Why does Audi want to give the RS6 Avant even more power?
You'd have thought 552bhp would be enough, but Reil is plotting a whole range of tweaked and tuned RS Plus models for those who always want more. The inaugural 'Plus' – way back in 2004 – was a run-out version of the first-generation RS6 Avant, which had an extra 30bhp (for a 480bhp total) along with uprated brakes, a 10mm ride height drop, firmer damping and bespoke exterior and interior trim options. Just 999 were built, and only 100 came to the UK.
The second-generation V10-engined RS6 didn't get a power jump for its run-out Plus model. Why? Because Audi knew its V8 successor wouldn't (initially) top the V10's 572bhp, so instead focused on adding optional equipment. The only performance tweak Quattro undertook was to raise the speed limiter from 155mph to 190mph.

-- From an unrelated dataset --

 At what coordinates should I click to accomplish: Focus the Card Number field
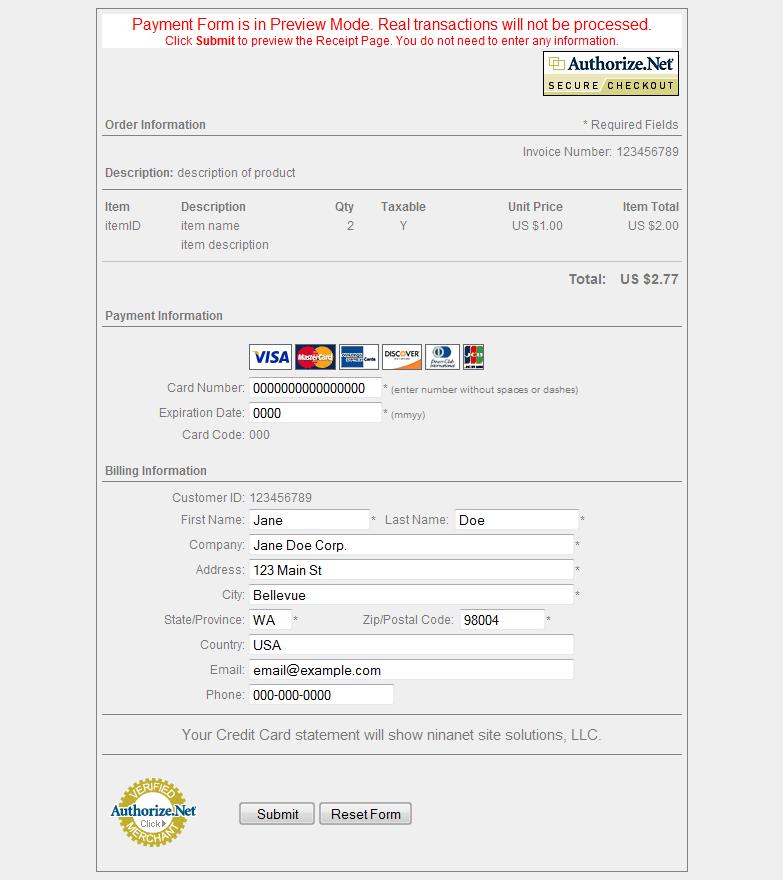click(315, 388)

And the third-gen Audi RS6 Avant?
Reil revealed that the new twin-turbo 4.0-litre V8 will remain pegged to 552bhp, but only for this year. And how much power will it have after that? 'It needs to be 8-10% to really notice it,' revealed Reil. Reckon on at least 600bhp, then.

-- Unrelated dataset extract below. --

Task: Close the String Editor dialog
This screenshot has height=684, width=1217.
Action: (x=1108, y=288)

The RS6 Plus won't be built in limited numbers either, or be a run-out special. Both the TT RS Plus (with power raised from 335 to 355bhp) and new R8 V10 Plus (518 to 543bhp) are now full production models, and just as the RS variant of the A6 has been introduced within two years of the car's launch, so Plus variants will follow more quickly too.
Will future RS Plus models just get a healthy power boost?
No, as weight-saving is on the agenda too. 'A Plus model could have more power, or less weight, and a Plus model should always handle differently to the standard car,' Reil told CAR. That's why the R8 V10 Plus is 50kg lighter than the standard R8 V10, and why it has a unique suspension set-up too.
The R8 V10 Plus's weight savings come from carbonfibre bucket seats and carbon bodywork, but carbon won't always be the solution. The RS3 Sportback's carbon front wings saved 2kg versus a regular metal pressing, but Audi only expected to build 2000 units of its 335bhp hatchback. However, it's built nearer 6000, and admits aluminium would have been a better solution for such a production run.
Future weight savings won't just come from courtesy of Quattro either. Audi CEO Wolfgang Durheimer has confirmed carbon technology will be used in chassis construction in future Audis, which should see everything from the next-gen R8 to even the 2014 Q7 SUV shed the pounds in the relentless push for improved efficiency and higher performance.
Will there be an Audi RS5 Plus?
Audi's 5.2-litre V10 had more to give so an R8 V10 Plus model was relatively easy, but Reil admits that the 4.2-litre V8 is already pretty stretched. 'The naturally aspirated 4.2-litre V8 already has over 100bhp per litre – it could perhaps produce 455bhp to 460bhp, but that’s a 2% difference and you would not feel it.'
Weight savings and chassis changes could still produce an RS5 Plus but it's not a model likely to see production as the majority of customers always want more power. However, despite turbochargers taking over, Reil told CAR he loves the 4.2-litre V8 in the RS4 and RS5 and will fight for its future. Good news, we think.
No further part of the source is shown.